• Excerpt
····················
The truth as always falls somewhere in between these two extremes.

Yes computers are wonderful tools and yes they can be made to be safe and secure, regardless of what you hear in the press, computers are safe and secure. However there are those times when security is breached, but it is usually found to be linked back to some sort of avoidable human error that can be avoided in the future with smarter humans.

The main question one should be asking is who is coding the program for these machines, and who is verifying that the programs work as they are advertised. It is very easy to make it so that the user sees one result, yet when the selection is tallied the result the machine registers is totally different. Take a simple survey on a web site for instance. How difficult do you think it would be to offer up a menu of choices, accept the user input, show the user what they chose, along with cumulative results, yet the back end database actually registers a different choice? How would one know that the cumulative results are actually what has been recorded and not just something the programmer coded in to show? It is surprisingly easy to do , and unless one is trained very hard to catch. What makes you think it isn't being done now at your favorite site now? You don't and it is impossible for you to prove.

Now just think about that and project that to a National or Local election. It can be easy to turn in a “Test Box” with the correct program that actually runs honestly and everything in it is above board. Yet when the machines are mass produced for distribution, the code is altered ever so slightly and in such a way as to fool a comparison program looking for changes. Heck the only thing that has to really change is the code in the collected database that can say, strip out every so many votes for candidate “A” and divert them to candidate “B”. Again it is way to easy to disguise this code from sloppy inspectors and you only need to alter a few key districts to manipulate the outcome. And who would know after the fact, since all the voters saw the results they were expecting pop up on the screen, yet in the back end hanky-panky was running amok.
····················
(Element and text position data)
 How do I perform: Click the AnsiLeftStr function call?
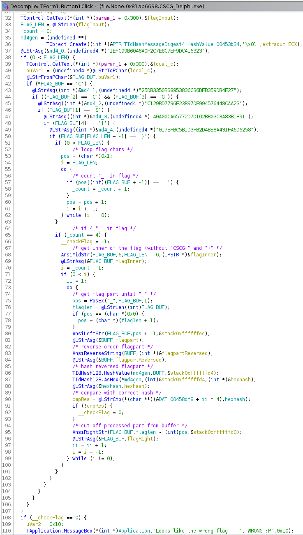[x=88, y=333]
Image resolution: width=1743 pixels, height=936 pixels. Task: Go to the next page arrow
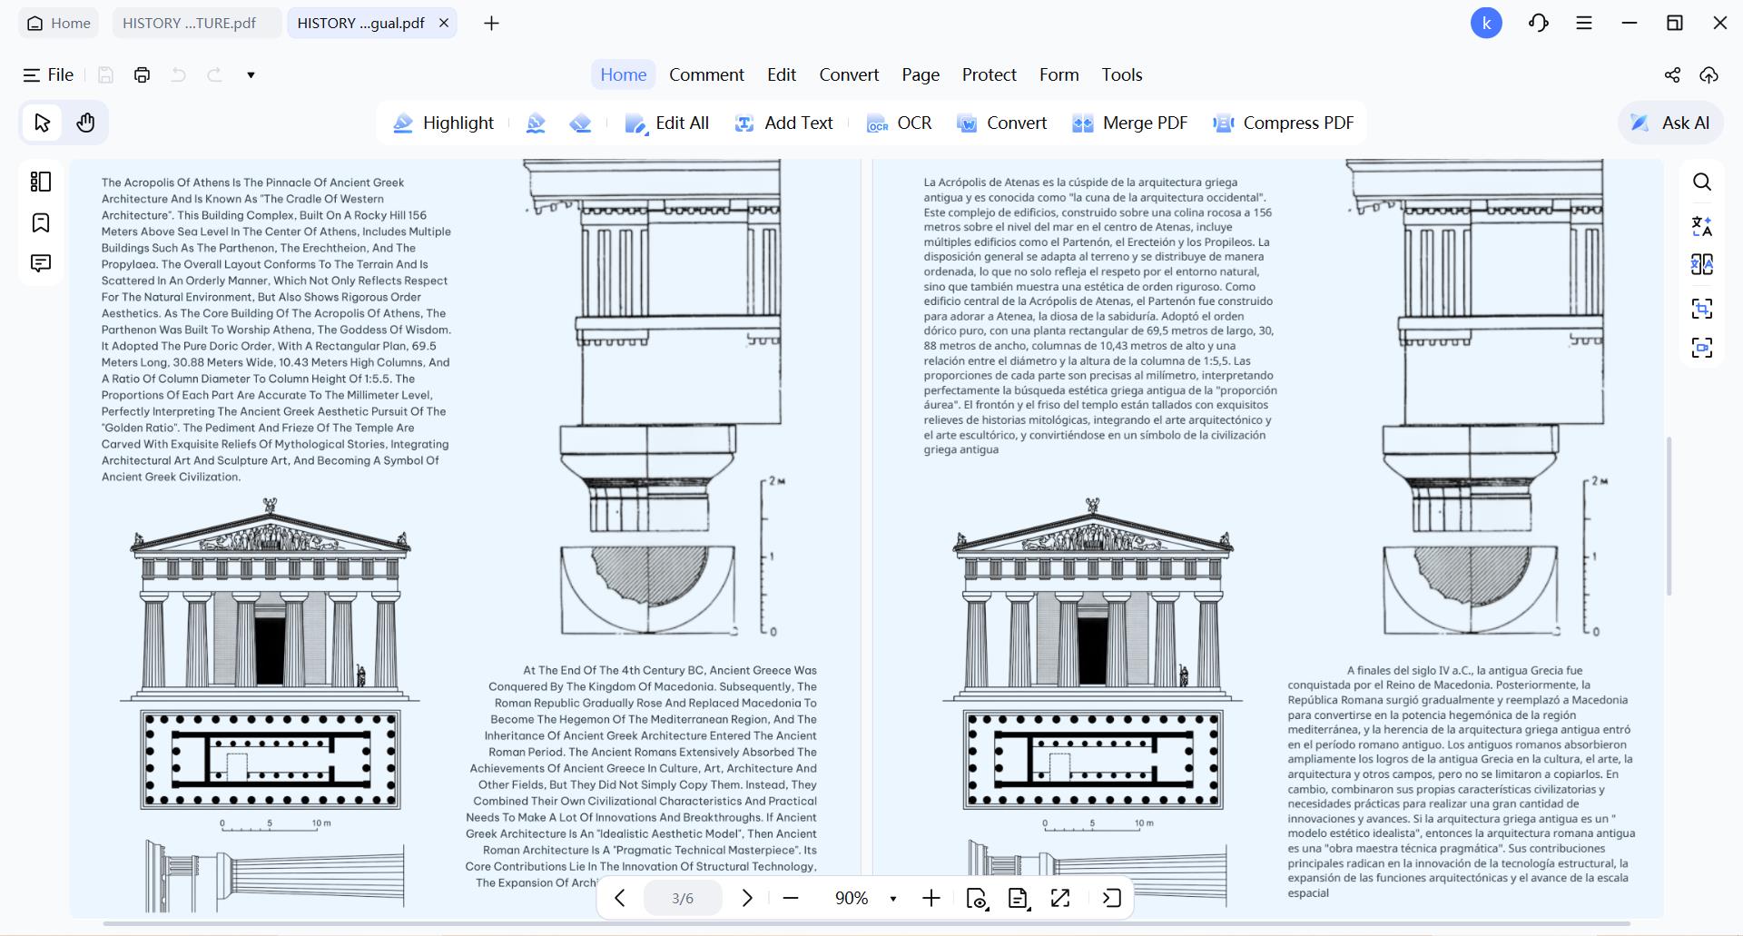[x=747, y=898]
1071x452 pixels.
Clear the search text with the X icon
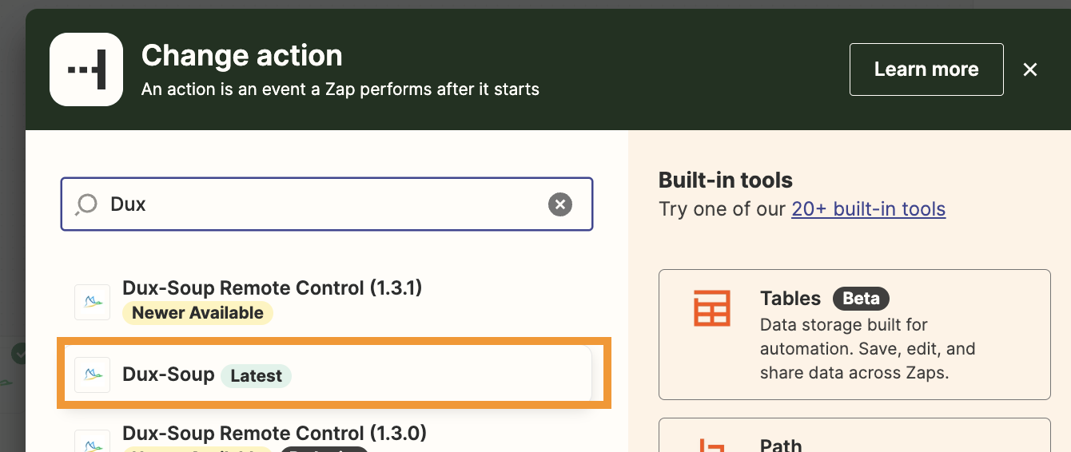(560, 204)
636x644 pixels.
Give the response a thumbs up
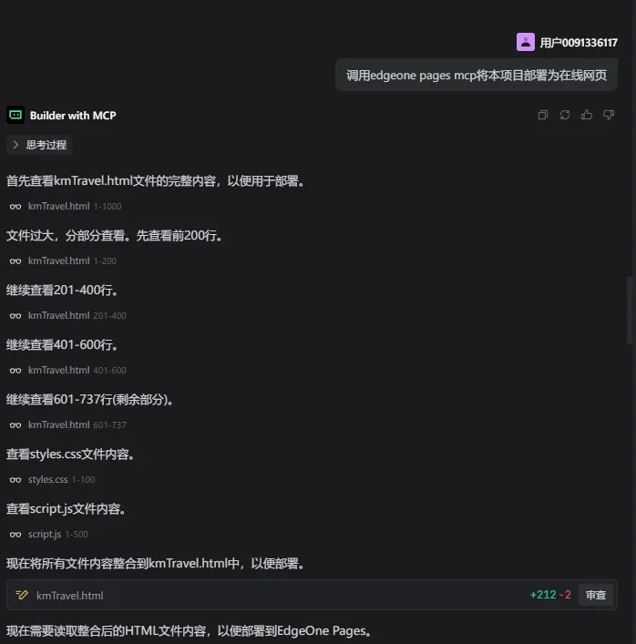(x=587, y=115)
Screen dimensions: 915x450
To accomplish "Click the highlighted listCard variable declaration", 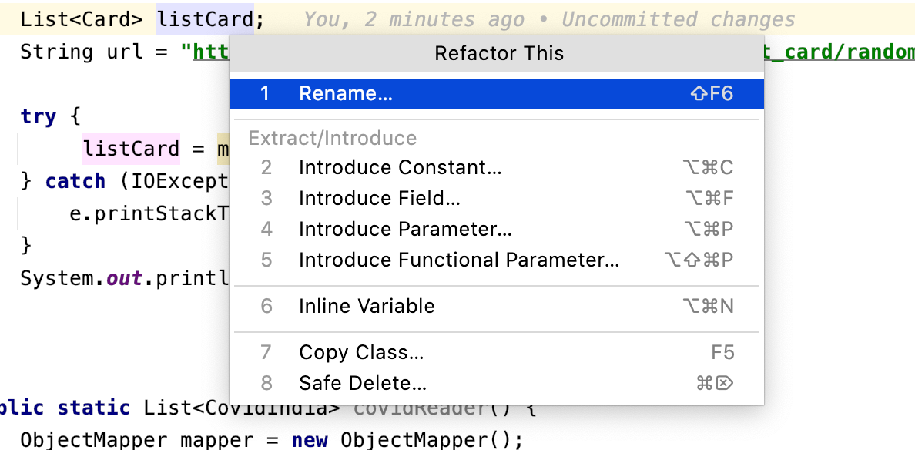I will pyautogui.click(x=205, y=20).
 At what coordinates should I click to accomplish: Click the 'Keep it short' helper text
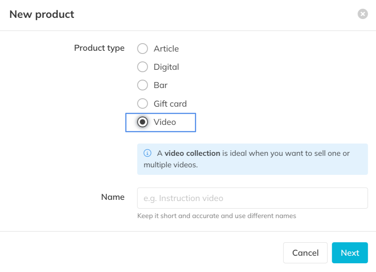click(x=216, y=216)
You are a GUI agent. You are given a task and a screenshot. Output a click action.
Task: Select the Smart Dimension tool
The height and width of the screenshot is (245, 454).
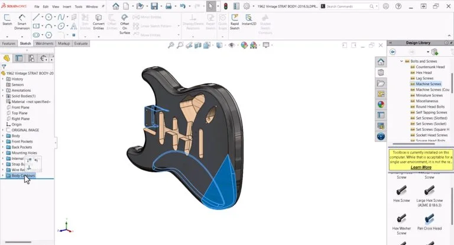point(22,22)
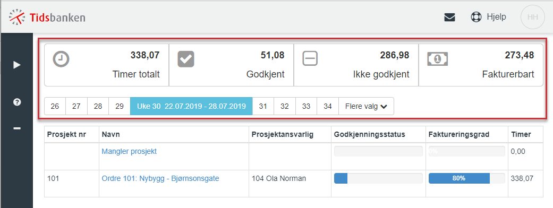Select week 34 tab
The image size is (553, 208).
[x=328, y=106]
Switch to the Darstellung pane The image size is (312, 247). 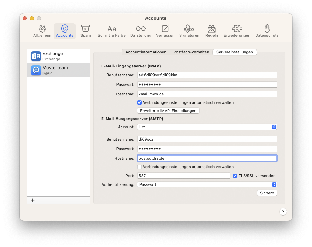point(140,31)
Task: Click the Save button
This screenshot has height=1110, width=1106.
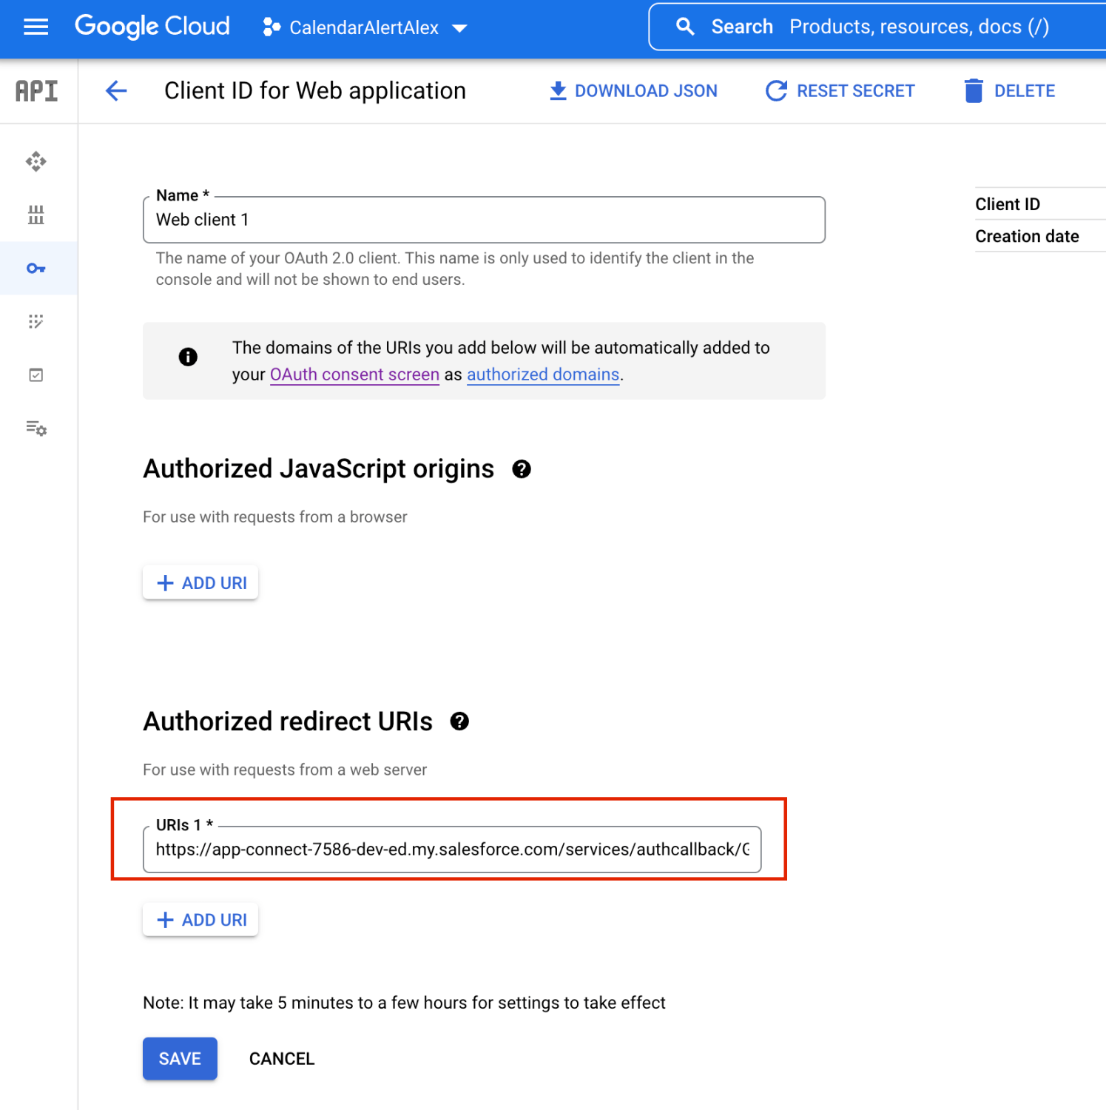Action: [x=179, y=1058]
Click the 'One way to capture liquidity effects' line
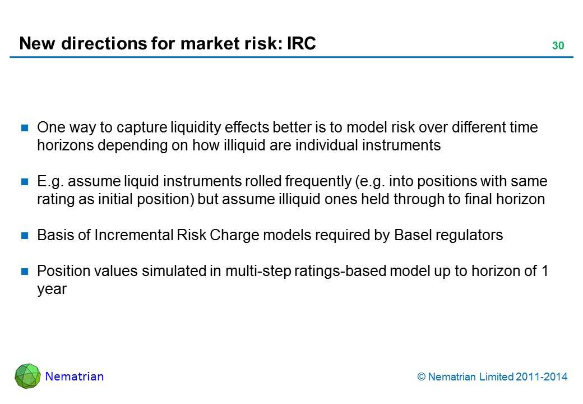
····················
• Goal
Write out the section of the voting-machine excerpt that starts at the words "Yes computers are" and ends after "with smarter humans.".

• Finished exercise
Yes computers are wonderful tools and yes they can be made to be safe and secure, regardless of what you hear in the press, computers are safe and secure. However there are those times when security is breached, but it is usually found to be linked back to some sort of avoidable human error that can be avoided in the future with smarter humans.